Collected data:
++++++++

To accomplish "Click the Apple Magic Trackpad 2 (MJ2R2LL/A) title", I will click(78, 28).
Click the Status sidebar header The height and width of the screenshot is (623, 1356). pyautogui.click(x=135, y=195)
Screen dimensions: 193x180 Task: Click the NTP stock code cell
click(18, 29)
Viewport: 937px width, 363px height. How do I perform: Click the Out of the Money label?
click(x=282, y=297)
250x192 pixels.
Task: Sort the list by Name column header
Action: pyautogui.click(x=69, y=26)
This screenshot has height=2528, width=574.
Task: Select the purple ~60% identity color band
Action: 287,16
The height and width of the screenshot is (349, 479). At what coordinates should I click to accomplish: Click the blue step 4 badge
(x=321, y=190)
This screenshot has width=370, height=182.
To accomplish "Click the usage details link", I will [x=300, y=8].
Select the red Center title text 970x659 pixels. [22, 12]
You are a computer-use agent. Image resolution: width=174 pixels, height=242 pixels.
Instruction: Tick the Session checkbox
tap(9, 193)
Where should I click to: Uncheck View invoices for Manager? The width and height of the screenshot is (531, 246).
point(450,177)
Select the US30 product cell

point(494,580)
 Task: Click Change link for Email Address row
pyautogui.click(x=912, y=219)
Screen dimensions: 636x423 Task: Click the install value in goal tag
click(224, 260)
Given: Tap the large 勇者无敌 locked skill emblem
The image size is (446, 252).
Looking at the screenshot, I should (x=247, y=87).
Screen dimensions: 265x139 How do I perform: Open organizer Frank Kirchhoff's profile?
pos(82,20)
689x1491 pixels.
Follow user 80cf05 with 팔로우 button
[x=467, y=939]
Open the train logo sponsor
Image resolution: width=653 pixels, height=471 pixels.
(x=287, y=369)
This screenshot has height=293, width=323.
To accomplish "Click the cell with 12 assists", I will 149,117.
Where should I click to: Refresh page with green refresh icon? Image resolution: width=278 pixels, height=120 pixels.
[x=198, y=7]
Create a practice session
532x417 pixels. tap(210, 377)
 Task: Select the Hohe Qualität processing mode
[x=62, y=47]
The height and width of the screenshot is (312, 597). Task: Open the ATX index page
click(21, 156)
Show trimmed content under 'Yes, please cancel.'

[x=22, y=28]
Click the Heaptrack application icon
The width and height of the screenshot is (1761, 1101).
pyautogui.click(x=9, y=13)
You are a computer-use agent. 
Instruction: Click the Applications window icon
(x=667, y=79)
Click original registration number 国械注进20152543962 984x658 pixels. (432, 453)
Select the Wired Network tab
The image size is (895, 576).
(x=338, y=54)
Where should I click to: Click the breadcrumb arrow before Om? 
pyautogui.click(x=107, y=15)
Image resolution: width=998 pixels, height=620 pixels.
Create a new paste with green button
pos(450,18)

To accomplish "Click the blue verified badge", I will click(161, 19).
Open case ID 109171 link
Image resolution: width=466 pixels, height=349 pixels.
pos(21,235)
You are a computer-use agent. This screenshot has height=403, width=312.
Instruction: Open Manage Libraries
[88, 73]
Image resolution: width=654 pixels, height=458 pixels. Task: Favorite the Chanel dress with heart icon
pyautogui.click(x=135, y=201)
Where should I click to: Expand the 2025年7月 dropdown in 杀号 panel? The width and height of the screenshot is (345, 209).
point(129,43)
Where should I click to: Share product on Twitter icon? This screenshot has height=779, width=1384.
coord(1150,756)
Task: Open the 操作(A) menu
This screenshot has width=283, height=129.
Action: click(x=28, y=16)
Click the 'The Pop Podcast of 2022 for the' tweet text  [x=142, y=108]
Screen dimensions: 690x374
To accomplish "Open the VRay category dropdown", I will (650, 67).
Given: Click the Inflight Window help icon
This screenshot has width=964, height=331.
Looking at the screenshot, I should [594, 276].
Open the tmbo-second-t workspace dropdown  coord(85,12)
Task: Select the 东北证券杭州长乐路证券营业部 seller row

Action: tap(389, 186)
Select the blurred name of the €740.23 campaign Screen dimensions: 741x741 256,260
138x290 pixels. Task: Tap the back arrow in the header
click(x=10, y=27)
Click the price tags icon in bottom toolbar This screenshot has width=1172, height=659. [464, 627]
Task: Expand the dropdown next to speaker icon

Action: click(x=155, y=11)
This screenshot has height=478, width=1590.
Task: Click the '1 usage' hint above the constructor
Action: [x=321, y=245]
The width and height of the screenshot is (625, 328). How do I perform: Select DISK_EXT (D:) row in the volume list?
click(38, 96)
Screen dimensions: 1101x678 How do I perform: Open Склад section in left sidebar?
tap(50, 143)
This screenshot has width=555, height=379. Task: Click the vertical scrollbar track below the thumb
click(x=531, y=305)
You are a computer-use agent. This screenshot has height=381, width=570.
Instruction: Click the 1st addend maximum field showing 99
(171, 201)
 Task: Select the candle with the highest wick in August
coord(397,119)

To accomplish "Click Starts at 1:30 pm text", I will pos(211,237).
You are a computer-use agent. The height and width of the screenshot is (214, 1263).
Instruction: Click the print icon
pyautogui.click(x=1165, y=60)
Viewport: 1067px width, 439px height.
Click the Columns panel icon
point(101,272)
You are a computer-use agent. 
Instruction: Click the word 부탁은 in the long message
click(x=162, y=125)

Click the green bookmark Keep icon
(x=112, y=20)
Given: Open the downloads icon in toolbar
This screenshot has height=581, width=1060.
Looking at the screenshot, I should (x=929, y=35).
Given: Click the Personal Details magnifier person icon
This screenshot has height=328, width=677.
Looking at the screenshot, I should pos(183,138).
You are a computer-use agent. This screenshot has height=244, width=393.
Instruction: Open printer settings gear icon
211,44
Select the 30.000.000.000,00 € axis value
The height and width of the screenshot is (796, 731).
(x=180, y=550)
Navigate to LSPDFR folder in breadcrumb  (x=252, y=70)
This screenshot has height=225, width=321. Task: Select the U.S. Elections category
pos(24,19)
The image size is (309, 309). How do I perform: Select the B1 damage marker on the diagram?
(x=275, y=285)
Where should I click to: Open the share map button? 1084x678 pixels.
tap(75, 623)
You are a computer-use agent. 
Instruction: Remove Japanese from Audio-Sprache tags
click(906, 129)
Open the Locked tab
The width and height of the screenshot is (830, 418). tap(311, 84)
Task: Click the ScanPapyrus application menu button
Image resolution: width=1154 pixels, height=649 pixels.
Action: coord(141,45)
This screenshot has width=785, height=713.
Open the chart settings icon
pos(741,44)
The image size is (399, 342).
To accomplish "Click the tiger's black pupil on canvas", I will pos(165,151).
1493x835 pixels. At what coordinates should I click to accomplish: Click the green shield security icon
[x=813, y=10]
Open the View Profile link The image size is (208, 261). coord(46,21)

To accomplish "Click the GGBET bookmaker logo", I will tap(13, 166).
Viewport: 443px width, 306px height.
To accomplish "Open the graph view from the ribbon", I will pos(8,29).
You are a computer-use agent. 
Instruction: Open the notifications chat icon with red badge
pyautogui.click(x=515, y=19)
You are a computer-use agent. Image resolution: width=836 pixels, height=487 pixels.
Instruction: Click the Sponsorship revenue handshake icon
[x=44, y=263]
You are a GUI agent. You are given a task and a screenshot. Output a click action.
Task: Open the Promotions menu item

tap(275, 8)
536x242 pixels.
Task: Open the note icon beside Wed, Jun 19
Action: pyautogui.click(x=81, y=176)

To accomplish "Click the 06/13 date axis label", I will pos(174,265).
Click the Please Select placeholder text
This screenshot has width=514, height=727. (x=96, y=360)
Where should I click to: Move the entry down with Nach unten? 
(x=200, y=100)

++++++++

About this exercise:
Transcribe the entries exactly.

Result of the task:
To accomplish "Click the Apple Magic Trackpad 2 (MJ2R2LL/A) title", I will click(78, 28).
Click the Status sidebar header The height and width of the screenshot is (623, 1356). pyautogui.click(x=135, y=195)
Screen dimensions: 193x180 Task: Click the NTP stock code cell
click(18, 29)
Viewport: 937px width, 363px height. How do I perform: Click the Out of the Money label?
click(x=282, y=297)
250x192 pixels.
Task: Sort the list by Name column header
Action: pyautogui.click(x=69, y=26)
This screenshot has height=2528, width=574.
Task: Select the purple ~60% identity color band
Action: 287,16
The height and width of the screenshot is (349, 479). At what coordinates should I click to accomplish: Click the blue step 4 badge
(x=321, y=190)
This screenshot has width=370, height=182.
To accomplish "Click the usage details link", I will [x=300, y=8].
Select the red Center title text 970x659 pixels. [22, 12]
You are a computer-use agent. Image resolution: width=174 pixels, height=242 pixels.
Instruction: Tick the Session checkbox
tap(9, 193)
Where should I click to: Uncheck View invoices for Manager? The width and height of the screenshot is (531, 246).
point(450,177)
Select the US30 product cell

point(494,580)
 Task: Click Change link for Email Address row
pyautogui.click(x=912, y=219)
Screen dimensions: 636x423 Task: Click the install value in goal tag
click(224, 260)
Given: Tap the large 勇者无敌 locked skill emblem
The image size is (446, 252).
Looking at the screenshot, I should (x=247, y=87).
Screen dimensions: 265x139 How do I perform: Open organizer Frank Kirchhoff's profile?
pos(82,20)
689x1491 pixels.
Follow user 80cf05 with 팔로우 button
[x=467, y=939]
Open the train logo sponsor
Image resolution: width=653 pixels, height=471 pixels.
(x=287, y=369)
This screenshot has height=293, width=323.
To accomplish "Click the cell with 12 assists", I will 149,117.
Where should I click to: Refresh page with green refresh icon? Image resolution: width=278 pixels, height=120 pixels.
[x=198, y=7]
Create a practice session
532x417 pixels. tap(210, 377)
 Task: Select the Hohe Qualität processing mode
[x=62, y=47]
The height and width of the screenshot is (312, 597). Task: Open the ATX index page
click(21, 156)
Show trimmed content under 'Yes, please cancel.'

[x=22, y=28]
Click the Heaptrack application icon
The width and height of the screenshot is (1761, 1101).
pyautogui.click(x=9, y=13)
You are a computer-use agent. 
Instruction: Click the Applications window icon
(x=667, y=79)
Click original registration number 国械注进20152543962 984x658 pixels. (432, 453)
Select the Wired Network tab
The image size is (895, 576).
(x=338, y=54)
Where should I click to: Click the breadcrumb arrow before Om? 
pyautogui.click(x=107, y=15)
Image resolution: width=998 pixels, height=620 pixels.
Create a new paste with green button
pos(450,18)

To accomplish "Click the blue verified badge", I will click(161, 19).
Open case ID 109171 link
Image resolution: width=466 pixels, height=349 pixels.
pos(21,235)
You are a computer-use agent. This screenshot has height=403, width=312.
Instruction: Open Manage Libraries
[88, 73]
Image resolution: width=654 pixels, height=458 pixels. Task: Favorite the Chanel dress with heart icon
pyautogui.click(x=135, y=201)
Where should I click to: Expand the 2025年7月 dropdown in 杀号 panel? The width and height of the screenshot is (345, 209).
point(129,43)
Where should I click to: Share product on Twitter icon? This screenshot has height=779, width=1384.
coord(1150,756)
Task: Open the 操作(A) menu
This screenshot has width=283, height=129.
Action: click(x=28, y=16)
Click the 'The Pop Podcast of 2022 for the' tweet text  [x=142, y=108]
Screen dimensions: 690x374
To accomplish "Open the VRay category dropdown", I will (650, 67).
Given: Click the Inflight Window help icon
This screenshot has width=964, height=331.
Looking at the screenshot, I should [594, 276].
Open the tmbo-second-t workspace dropdown  coord(85,12)
Task: Select the 东北证券杭州长乐路证券营业部 seller row

Action: tap(389, 186)
Select the blurred name of the €740.23 campaign Screen dimensions: 741x741 256,260
138x290 pixels. Task: Tap the back arrow in the header
click(x=10, y=27)
Click the price tags icon in bottom toolbar This screenshot has width=1172, height=659. [464, 627]
Task: Expand the dropdown next to speaker icon

Action: click(x=155, y=11)
This screenshot has height=478, width=1590.
Task: Click the '1 usage' hint above the constructor
Action: [x=321, y=245]
The width and height of the screenshot is (625, 328). How do I perform: Select DISK_EXT (D:) row in the volume list?
click(38, 96)
Screen dimensions: 1101x678 How do I perform: Open Склад section in left sidebar?
tap(50, 143)
This screenshot has width=555, height=379. Task: Click the vertical scrollbar track below the thumb
click(x=531, y=305)
You are a computer-use agent. This screenshot has height=381, width=570.
Instruction: Click the 1st addend maximum field showing 99
(171, 201)
 Task: Select the candle with the highest wick in August
coord(397,119)

To accomplish "Click Starts at 1:30 pm text", I will pos(211,237).
You are a computer-use agent. The height and width of the screenshot is (214, 1263).
Instruction: Click the print icon
pyautogui.click(x=1165, y=60)
Viewport: 1067px width, 439px height.
Click the Columns panel icon
point(101,272)
You are a computer-use agent. 
Instruction: Click the word 부탁은 in the long message
click(x=162, y=125)

Click the green bookmark Keep icon
(x=112, y=20)
Given: Open the downloads icon in toolbar
This screenshot has height=581, width=1060.
Looking at the screenshot, I should (x=929, y=35).
Given: Click the Personal Details magnifier person icon
This screenshot has height=328, width=677.
Looking at the screenshot, I should pos(183,138).
You are a computer-use agent. This screenshot has height=244, width=393.
Instruction: Open printer settings gear icon
211,44
Select the 30.000.000.000,00 € axis value
The height and width of the screenshot is (796, 731).
(x=180, y=550)
Navigate to LSPDFR folder in breadcrumb  (x=252, y=70)
This screenshot has height=225, width=321. Task: Select the U.S. Elections category
pos(24,19)
The image size is (309, 309). How do I perform: Select the B1 damage marker on the diagram?
(x=275, y=285)
Where should I click to: Open the share map button? 1084x678 pixels.
tap(75, 623)
You are a computer-use agent. 
Instruction: Remove Japanese from Audio-Sprache tags
click(906, 129)
Open the Locked tab
The width and height of the screenshot is (830, 418). tap(311, 84)
Task: Click the ScanPapyrus application menu button
Image resolution: width=1154 pixels, height=649 pixels.
Action: coord(141,45)
This screenshot has width=785, height=713.
Open the chart settings icon
pos(741,44)
The image size is (399, 342).
To accomplish "Click the tiger's black pupil on canvas", I will pos(165,151).
1493x835 pixels. At what coordinates should I click to accomplish: Click the green shield security icon
[x=813, y=10]
Open the View Profile link The image size is (208, 261). coord(46,21)

To accomplish "Click the GGBET bookmaker logo", I will tap(13, 166).
Viewport: 443px width, 306px height.
To accomplish "Open the graph view from the ribbon", I will pos(8,29).
You are a computer-use agent. 
Instruction: Open the notifications chat icon with red badge
pyautogui.click(x=515, y=19)
You are a computer-use agent. Image resolution: width=836 pixels, height=487 pixels.
Instruction: Click the Sponsorship revenue handshake icon
[x=44, y=263]
You are a GUI agent. You are given a task and a screenshot. Output a click action.
Task: Open the Promotions menu item

tap(275, 8)
536x242 pixels.
Task: Open the note icon beside Wed, Jun 19
Action: pyautogui.click(x=81, y=176)

To accomplish "Click the 06/13 date axis label", I will pos(174,265).
Click the Please Select placeholder text
This screenshot has width=514, height=727. (x=96, y=360)
Where should I click to: Move the entry down with Nach unten? 
(x=200, y=100)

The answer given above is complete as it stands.